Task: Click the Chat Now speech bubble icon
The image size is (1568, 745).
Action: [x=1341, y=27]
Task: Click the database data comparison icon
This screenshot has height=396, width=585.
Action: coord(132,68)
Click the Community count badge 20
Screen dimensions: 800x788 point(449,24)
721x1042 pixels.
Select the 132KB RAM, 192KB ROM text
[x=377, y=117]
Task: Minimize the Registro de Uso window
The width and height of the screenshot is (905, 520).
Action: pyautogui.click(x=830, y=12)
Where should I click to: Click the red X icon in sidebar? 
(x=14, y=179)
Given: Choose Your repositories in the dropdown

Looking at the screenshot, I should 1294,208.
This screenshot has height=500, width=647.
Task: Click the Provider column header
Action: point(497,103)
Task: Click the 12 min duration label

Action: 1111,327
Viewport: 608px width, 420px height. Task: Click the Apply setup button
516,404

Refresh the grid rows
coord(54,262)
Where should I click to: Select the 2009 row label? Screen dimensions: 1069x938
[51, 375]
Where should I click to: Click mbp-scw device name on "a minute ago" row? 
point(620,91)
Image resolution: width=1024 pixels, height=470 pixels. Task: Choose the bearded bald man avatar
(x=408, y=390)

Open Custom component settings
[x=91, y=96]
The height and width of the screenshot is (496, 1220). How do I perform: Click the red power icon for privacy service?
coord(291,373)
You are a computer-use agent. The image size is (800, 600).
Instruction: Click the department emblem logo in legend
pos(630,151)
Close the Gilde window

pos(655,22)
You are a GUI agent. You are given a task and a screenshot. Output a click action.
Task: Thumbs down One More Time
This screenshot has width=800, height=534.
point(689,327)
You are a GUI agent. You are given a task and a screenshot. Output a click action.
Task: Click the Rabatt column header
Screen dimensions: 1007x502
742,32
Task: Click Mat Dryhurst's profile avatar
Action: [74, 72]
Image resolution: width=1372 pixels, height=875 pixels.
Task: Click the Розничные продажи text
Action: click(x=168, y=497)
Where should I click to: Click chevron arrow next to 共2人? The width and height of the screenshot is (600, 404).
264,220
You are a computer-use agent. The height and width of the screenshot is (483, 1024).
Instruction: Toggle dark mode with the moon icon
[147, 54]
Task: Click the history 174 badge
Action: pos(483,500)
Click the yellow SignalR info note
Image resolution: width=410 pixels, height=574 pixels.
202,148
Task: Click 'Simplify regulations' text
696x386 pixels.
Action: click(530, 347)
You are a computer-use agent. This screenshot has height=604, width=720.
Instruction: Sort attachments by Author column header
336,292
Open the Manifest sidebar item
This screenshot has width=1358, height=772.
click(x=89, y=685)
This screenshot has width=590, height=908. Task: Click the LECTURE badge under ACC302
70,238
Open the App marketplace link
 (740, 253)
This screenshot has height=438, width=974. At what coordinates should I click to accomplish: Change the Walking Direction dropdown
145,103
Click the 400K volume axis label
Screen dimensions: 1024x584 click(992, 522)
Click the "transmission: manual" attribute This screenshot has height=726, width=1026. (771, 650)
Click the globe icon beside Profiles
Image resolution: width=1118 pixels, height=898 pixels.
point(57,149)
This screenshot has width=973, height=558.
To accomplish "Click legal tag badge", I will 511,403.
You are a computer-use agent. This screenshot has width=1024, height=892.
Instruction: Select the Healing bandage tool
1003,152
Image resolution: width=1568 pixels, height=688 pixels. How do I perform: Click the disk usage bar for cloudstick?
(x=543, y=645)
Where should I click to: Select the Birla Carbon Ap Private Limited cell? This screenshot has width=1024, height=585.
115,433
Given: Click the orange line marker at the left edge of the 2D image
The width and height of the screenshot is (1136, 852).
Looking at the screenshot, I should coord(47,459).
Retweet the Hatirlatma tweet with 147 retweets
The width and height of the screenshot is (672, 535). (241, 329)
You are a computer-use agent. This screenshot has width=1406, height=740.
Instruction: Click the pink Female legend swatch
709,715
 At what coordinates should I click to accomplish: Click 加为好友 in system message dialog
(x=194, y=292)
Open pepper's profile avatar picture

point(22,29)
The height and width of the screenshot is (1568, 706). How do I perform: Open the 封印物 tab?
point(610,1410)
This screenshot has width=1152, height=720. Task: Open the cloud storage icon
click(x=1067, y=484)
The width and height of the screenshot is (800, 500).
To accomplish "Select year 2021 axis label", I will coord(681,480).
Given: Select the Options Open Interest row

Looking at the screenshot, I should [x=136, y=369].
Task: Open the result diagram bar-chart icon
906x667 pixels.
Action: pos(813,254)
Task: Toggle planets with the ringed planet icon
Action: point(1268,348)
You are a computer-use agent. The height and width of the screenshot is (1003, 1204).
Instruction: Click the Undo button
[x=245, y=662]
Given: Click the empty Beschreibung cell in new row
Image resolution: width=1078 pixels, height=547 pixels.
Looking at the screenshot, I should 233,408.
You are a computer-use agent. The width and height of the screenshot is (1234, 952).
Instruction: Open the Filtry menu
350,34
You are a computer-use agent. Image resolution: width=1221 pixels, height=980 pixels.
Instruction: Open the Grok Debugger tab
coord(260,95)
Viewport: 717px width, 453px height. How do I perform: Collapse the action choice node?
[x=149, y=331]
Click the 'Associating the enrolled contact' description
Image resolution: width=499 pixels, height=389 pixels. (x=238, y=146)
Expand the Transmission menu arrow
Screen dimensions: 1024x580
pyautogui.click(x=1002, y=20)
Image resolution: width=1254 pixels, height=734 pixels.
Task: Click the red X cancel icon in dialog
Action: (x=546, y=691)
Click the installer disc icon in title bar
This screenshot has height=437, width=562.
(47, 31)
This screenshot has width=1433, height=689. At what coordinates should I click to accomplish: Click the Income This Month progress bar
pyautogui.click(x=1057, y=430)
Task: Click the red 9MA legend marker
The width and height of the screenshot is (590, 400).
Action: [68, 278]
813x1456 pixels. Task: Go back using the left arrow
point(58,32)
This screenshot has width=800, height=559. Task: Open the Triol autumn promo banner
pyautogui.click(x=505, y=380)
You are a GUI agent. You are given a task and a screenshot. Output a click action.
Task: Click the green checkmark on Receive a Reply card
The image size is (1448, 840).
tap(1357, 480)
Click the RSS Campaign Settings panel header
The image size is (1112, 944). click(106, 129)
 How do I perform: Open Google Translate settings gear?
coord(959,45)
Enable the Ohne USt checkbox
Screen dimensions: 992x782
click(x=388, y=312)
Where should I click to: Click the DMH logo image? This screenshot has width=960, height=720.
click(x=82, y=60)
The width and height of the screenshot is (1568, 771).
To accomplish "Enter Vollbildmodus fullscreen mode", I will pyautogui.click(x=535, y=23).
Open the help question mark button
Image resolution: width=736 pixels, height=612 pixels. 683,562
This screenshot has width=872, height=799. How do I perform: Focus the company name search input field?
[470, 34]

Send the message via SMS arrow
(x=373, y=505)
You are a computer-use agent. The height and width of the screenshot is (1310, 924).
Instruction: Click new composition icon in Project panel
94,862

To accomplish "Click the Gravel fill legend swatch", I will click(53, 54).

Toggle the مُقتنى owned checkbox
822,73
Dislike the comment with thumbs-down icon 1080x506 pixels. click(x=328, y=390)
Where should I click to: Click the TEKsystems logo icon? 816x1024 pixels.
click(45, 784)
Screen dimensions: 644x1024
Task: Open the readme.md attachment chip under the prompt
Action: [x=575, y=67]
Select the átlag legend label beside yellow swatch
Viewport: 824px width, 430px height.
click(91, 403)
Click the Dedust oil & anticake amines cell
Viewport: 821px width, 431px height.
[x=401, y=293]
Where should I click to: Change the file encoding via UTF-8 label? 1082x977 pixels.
###
Show the lines of the listing above with "agent".

You are a computer-use agent. The image size is (800, 600).
You are a GUI agent. You are given a task and a screenshot. Output a click action.
You are a GUI agent. You are given a task and a screenshot. Output a click action.
You are a computer-use agent. The height and width of the screenshot is (483, 1024).
You are a computer-use agent. This screenshot has height=604, width=720.
You are a computer-use agent. This screenshot has width=1024, height=892.
You are a computer-use agent. This screenshot has width=1406, height=740.
You are a computer-use agent. The height and width of the screenshot is (1003, 1204).
You are a computer-use agent. The width and height of the screenshot is (1234, 952).
You are a computer-use agent. Image resolution: width=1221 pixels, height=980 pixels.
You are a GUI agent. You are given a task and a screenshot. Output a click action.
You are a computer-use agent. The height and width of the screenshot is (1310, 924).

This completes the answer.